Short task:
Copy every entry below word for word, leaving every line exactly as it is.

Supplied material:
++++++

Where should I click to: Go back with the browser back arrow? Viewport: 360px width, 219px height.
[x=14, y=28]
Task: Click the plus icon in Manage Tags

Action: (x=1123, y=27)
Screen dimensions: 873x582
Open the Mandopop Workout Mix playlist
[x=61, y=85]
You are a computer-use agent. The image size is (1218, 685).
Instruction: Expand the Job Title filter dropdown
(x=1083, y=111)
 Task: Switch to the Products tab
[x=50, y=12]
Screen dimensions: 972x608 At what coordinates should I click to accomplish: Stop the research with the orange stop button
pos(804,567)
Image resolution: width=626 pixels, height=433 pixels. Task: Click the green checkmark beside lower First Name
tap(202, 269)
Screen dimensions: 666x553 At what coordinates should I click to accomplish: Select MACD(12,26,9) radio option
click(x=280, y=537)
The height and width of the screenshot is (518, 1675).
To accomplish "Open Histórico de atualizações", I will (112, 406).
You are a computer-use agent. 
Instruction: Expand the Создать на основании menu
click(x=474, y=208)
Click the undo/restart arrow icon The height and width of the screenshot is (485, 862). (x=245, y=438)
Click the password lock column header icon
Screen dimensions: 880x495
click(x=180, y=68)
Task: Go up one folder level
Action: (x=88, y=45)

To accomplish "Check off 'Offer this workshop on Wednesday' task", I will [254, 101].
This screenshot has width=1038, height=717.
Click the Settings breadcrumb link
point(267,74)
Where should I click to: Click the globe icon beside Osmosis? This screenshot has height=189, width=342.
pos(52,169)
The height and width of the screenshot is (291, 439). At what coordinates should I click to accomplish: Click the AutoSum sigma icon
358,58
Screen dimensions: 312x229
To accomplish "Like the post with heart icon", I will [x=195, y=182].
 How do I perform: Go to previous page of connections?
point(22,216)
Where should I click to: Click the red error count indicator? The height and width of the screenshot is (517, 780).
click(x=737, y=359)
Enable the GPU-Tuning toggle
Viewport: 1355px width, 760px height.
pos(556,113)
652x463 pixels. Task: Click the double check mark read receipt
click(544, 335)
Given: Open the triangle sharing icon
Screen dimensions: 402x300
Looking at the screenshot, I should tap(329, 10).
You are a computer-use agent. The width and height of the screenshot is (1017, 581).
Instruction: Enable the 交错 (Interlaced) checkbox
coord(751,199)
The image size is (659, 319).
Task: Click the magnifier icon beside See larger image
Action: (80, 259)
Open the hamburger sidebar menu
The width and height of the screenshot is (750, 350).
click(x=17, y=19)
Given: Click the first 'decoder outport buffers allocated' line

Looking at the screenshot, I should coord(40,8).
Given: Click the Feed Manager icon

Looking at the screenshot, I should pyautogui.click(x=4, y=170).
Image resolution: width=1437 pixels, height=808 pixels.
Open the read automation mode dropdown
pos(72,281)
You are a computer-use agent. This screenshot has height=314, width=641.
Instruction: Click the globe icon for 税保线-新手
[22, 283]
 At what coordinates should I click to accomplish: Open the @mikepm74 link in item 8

++++++

Answer to this exercise:
Where should I click to: Go back with the browser back arrow? Viewport: 360px width, 219px height.
[x=14, y=28]
Task: Click the plus icon in Manage Tags

Action: (x=1123, y=27)
Screen dimensions: 873x582
Open the Mandopop Workout Mix playlist
[x=61, y=85]
You are a computer-use agent. The image size is (1218, 685).
Instruction: Expand the Job Title filter dropdown
(x=1083, y=111)
 Task: Switch to the Products tab
[x=50, y=12]
Screen dimensions: 972x608 At what coordinates should I click to accomplish: Stop the research with the orange stop button
pos(804,567)
Image resolution: width=626 pixels, height=433 pixels. Task: Click the green checkmark beside lower First Name
tap(202, 269)
Screen dimensions: 666x553 At what coordinates should I click to accomplish: Select MACD(12,26,9) radio option
click(x=280, y=537)
The height and width of the screenshot is (518, 1675).
To accomplish "Open Histórico de atualizações", I will (112, 406).
You are a computer-use agent. 
Instruction: Expand the Создать на основании menu
click(x=474, y=208)
Click the undo/restart arrow icon The height and width of the screenshot is (485, 862). (x=245, y=438)
Click the password lock column header icon
Screen dimensions: 880x495
click(x=180, y=68)
Task: Go up one folder level
Action: (x=88, y=45)

To accomplish "Check off 'Offer this workshop on Wednesday' task", I will [254, 101].
This screenshot has width=1038, height=717.
Click the Settings breadcrumb link
point(267,74)
Where should I click to: Click the globe icon beside Osmosis? This screenshot has height=189, width=342.
pos(52,169)
The height and width of the screenshot is (291, 439). At what coordinates should I click to accomplish: Click the AutoSum sigma icon
358,58
Screen dimensions: 312x229
To accomplish "Like the post with heart icon", I will [x=195, y=182].
 How do I perform: Go to previous page of connections?
point(22,216)
Where should I click to: Click the red error count indicator? The height and width of the screenshot is (517, 780).
click(x=737, y=359)
Enable the GPU-Tuning toggle
Viewport: 1355px width, 760px height.
pos(556,113)
652x463 pixels. Task: Click the double check mark read receipt
click(544, 335)
Given: Open the triangle sharing icon
Screen dimensions: 402x300
Looking at the screenshot, I should tap(329, 10).
You are a computer-use agent. The width and height of the screenshot is (1017, 581).
Instruction: Enable the 交错 (Interlaced) checkbox
coord(751,199)
The image size is (659, 319).
Task: Click the magnifier icon beside See larger image
Action: (80, 259)
Open the hamburger sidebar menu
The width and height of the screenshot is (750, 350).
click(x=17, y=19)
Given: Click the first 'decoder outport buffers allocated' line

Looking at the screenshot, I should coord(40,8).
Given: Click the Feed Manager icon

Looking at the screenshot, I should pyautogui.click(x=4, y=170).
Image resolution: width=1437 pixels, height=808 pixels.
Open the read automation mode dropdown
pos(72,281)
You are a computer-use agent. This screenshot has height=314, width=641.
Instruction: Click the globe icon for 税保线-新手
[22, 283]
 At what coordinates should I click to accomplish: Open the @mikepm74 link in item 8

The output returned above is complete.